I have a string like this:
Received @ 10/10/2014 02:29:55 a.m. Changed status: 'processing' @ 10/10/2014 02:40:20 a.m. Changed status: 'processed' @ 10/10/2014 02:40:24 a.m.
I need to "parse" this string using certain rules:
- The first block is the
Received
date and time - Each block after the first one starts with
Changed status:
and ends with a date and timeThere can be any number of
Changed status:
blocks (at least 1) and the status can vary
What I need to do is to:
- Split the string and put each block into an array.
Example:
[Received @ 10/10/2014 02:29:55 a.m.], [Changed status: 'processing' @ 10/10/2014 02:40:20 a.m.], [Changed status: 'processed' @ 10/10/2014 02:40:24 a.m.]
- After each block is split, I need to split each entry in three fields
For the above example, what I need is something like this:
Received | NULL | 10/10/2014 02:29:55 am
Changed status | processing | 10/10/2014 02:40:20 am
Changed status | processed | 10/10/2014 02:40:20 am
I think step two is quite easy (each block can be split using @
and :
as separators), but step one is making me pull my hair off. Is there a way to do this kind of thing with Regular Expressions?
I've tried some approaches (like Received|Changed.*[ap].m.

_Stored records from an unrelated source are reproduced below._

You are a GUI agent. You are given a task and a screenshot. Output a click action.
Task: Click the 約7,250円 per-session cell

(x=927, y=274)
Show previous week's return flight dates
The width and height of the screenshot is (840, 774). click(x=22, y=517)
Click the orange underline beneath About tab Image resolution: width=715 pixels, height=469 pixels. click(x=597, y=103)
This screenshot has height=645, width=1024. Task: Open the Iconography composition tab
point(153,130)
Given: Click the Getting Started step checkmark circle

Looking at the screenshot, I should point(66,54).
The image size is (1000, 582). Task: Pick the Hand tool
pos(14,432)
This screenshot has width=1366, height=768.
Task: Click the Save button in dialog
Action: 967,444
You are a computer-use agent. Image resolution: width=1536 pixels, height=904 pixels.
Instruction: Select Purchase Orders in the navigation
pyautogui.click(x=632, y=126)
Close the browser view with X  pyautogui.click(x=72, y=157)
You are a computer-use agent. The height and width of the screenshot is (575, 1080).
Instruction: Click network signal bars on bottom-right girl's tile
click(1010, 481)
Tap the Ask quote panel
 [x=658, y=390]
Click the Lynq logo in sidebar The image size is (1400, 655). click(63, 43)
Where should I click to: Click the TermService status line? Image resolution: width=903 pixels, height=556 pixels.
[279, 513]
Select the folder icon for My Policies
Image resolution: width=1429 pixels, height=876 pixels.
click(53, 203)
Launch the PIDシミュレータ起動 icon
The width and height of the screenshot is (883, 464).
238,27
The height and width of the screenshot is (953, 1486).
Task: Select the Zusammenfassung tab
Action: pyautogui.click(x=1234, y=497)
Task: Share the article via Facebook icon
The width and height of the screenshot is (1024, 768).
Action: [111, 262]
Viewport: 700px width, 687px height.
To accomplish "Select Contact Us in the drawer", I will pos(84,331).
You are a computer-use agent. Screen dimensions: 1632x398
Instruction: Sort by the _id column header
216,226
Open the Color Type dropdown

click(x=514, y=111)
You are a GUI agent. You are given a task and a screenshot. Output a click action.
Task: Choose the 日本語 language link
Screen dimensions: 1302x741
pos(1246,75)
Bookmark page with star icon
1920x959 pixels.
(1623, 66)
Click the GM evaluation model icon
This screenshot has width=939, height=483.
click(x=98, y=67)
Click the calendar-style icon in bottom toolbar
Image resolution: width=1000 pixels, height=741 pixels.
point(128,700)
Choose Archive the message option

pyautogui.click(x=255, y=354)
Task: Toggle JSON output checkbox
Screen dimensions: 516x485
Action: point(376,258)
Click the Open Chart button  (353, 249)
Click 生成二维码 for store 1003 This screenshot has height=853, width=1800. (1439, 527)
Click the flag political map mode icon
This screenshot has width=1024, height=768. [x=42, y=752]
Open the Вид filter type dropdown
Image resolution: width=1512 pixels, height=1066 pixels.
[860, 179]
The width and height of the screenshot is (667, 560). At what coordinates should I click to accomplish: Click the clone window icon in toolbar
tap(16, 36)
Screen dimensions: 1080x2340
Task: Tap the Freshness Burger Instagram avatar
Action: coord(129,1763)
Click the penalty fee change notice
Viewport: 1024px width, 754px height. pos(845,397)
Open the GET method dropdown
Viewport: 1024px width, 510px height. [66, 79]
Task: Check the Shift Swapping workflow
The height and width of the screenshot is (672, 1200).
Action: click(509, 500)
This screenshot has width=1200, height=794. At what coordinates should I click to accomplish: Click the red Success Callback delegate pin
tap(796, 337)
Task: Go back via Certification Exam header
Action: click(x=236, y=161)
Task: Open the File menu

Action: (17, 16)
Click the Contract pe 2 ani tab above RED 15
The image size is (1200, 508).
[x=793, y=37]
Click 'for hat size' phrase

), but it doesn't work (the evaluation of the regular expression always returns the full string).
I want to do this in R:
- Read the full data table (which has more fields, and the text above is the last one) into a data frame
- "Parse" this string and store it into a second data frame
R has built-in support for regular expressions, so that's my fist thought on approaching the solution.
Any help will be appreciated. Honestly, I'm lost here (but I'll keep on trying... I'll edit my post if I find steps that bring me closer to the solution)